━━ TEXT TO READ ━━

This was issued by the Murray Defence Committee in 1976 or early 1977. It concerned the possibility that Noel and Marie Murray might be hanged for the murder of Garda Michael Reynolds after the Death Sentence was passed during their trial.
Noel Murray had been a member of Sinn Féin from 1966 and had gone with Official Sinn Féin in 1970. Marie Murray had been active in the Housing Action Committee in Dublin in 1969 from which she had joined OSF the following year. Both had left OSF in 1973 but remained politically active - apparently on the anarchist left. Some sources suggest they were part of the little known anarchist splits from OSF - Dublin Anarchist Group and New Earth.
As noted in The Lost Revolution, The Murray Defence Committee was not supported by Official Sinn Féin.
The pamphlet here is very much focused on the Death sentence which was initially handed out [and only later on appeal was set aside because they could not have known that it was a Garda that was shot, since he was off-duty] and reporting the trial and refers almost not at all to issues of guilt. It gives considerable space to the conduct of the trial and the situation leading up to it subsequent to their arrests.

━━━

> [THE TASKS]:
1/ Answer these questions using the passage on the Murray Defence Committee:
(a) In what year did Noel Murray become a member of Sinn Féin?
(b) In which city was Marie Murray active in the Housing Action Committee?
(c) Why was the death sentence set aside on appeal?
2/ Print the section of the passage on the Murray Defence Committee that begins at the words "Noel Murray had" and ends after the words "and New Earth.", copying it word for word.

━━ PROVIDED MATERIAL ━━

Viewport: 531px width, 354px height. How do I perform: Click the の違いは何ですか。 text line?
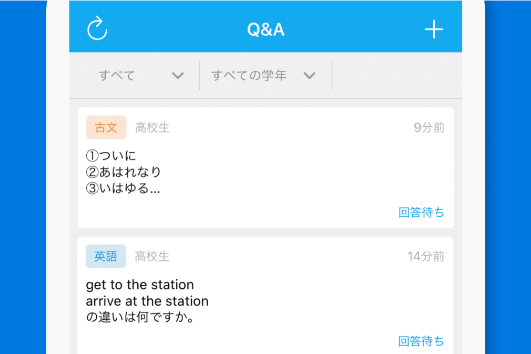coord(139,318)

━━━

> [ANSWERS BELOW]:
1/
(a) 1966
(b) Dublin
(c) They could not have known that it was a Garda who was shot, since he was off-duty.

2/
Noel Murray had been a member of Sinn Féin from 1966 and had gone with Official Sinn Féin in 1970. Marie Murray had been active in the Housing Action Committee in Dublin in 1969 from which she had joined OSF the following year. Both had left OSF in 1973 but remained politically active - apparently on the anarchist left. Some sources suggest they were part of the little known anarchist splits from OSF - Dublin Anarchist Group and New Earth.